A former Weather Underground militant has been granted parole 40 years after taking part in the infamous Brink's armored car robbery that left two policemen and a security guard dead, it was announced Tuesday.
David Gilbert, 77, will be released by Nov. 30, the New York Department of Corrections said. He had been convicted of taking part in the ambush, which was planned by the Black Liberation Army.
Gilbert was granted a parole hearing after former Gov. Andrew Cuomo, D-N.Y., commuted his 75-years-to-life sentence, The New York Times reported.
The disgraced Cuomo did so in one of his final acts as governor before leaving office amid numerous sexual harassment allegations. Gilbert otherwise would not have been eligible for parole until 2056.
The families of the Brink's victims lashed out at Cuomo's Aug. 23 decision.
"I think it's an atrocity," Mary Crowley, the sister of slain Nyack police Sgt. Edward O'Grady, told the New York Post at the time. "I think it was his final nod to how he feels about the people of New York."
San Francisco’s District Attorney Chesa Boudin, Gilbert’s son, praised the parole board’s decision Tuesday in a statement obtained by The Associated Press.

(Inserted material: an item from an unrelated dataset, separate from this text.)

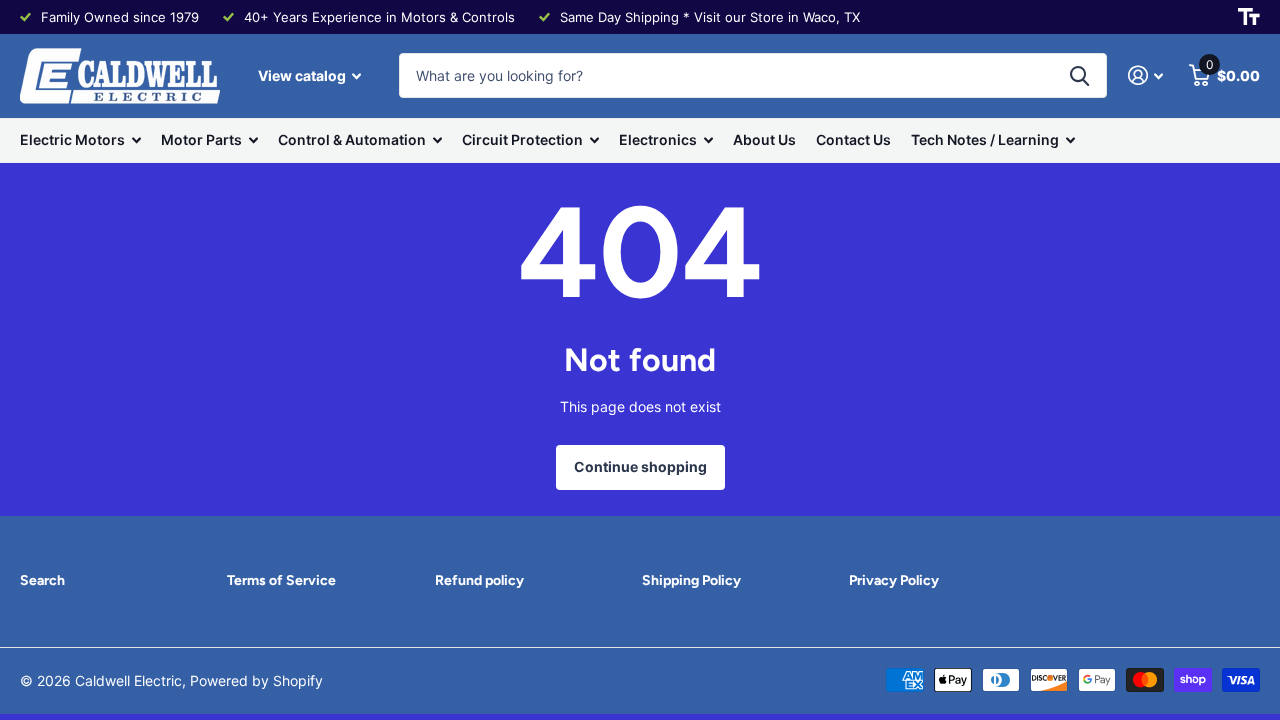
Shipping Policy (691, 580)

"I'm thinking about the other children affected by this crime and want to make sure that nothing I do or say further upsets the victims' families," Boudin’s statement read. "Their loved ones will never be forgotten. And I am thinking of the other people inside who have worked so hard to transform their lives and hope one day to return home."
The Parole Board’s decision to release Gilbert was criticized by local politicians and by one man who survived it.
"This was a terrible injustice by Governor Cuomo," said Arthur Keenan Jr., a retired Nyack, N.Y., police detective wounded in the shootout, the Times reported.
The chief executive of Rockland County, where the attack occurred, blasted the parole board’s decision.
"[It’s] a cruel and unjust slap in the face to the families," executive Ed Day, a Republican, said, the Times reported. "[Cuomo] should be ashamed for allowing this domestic terrorist to walk free."
Nearly $1.6 million in cash was stolen from an armored Brink's car outside the Nanuet Mall near Nyack, New York, on Oct. 20, 1981.
At his sentencing in 1983, Gilbert refused to apologize for his actions.
"The rulers, the rich and their armed mercenaries are the only lives valued by this court," he said then while reading from a prepared statement, the Times reported. "We say that if they sentence us to 1,000 years or shoot us at dawn tomorrow, it will not save this social system."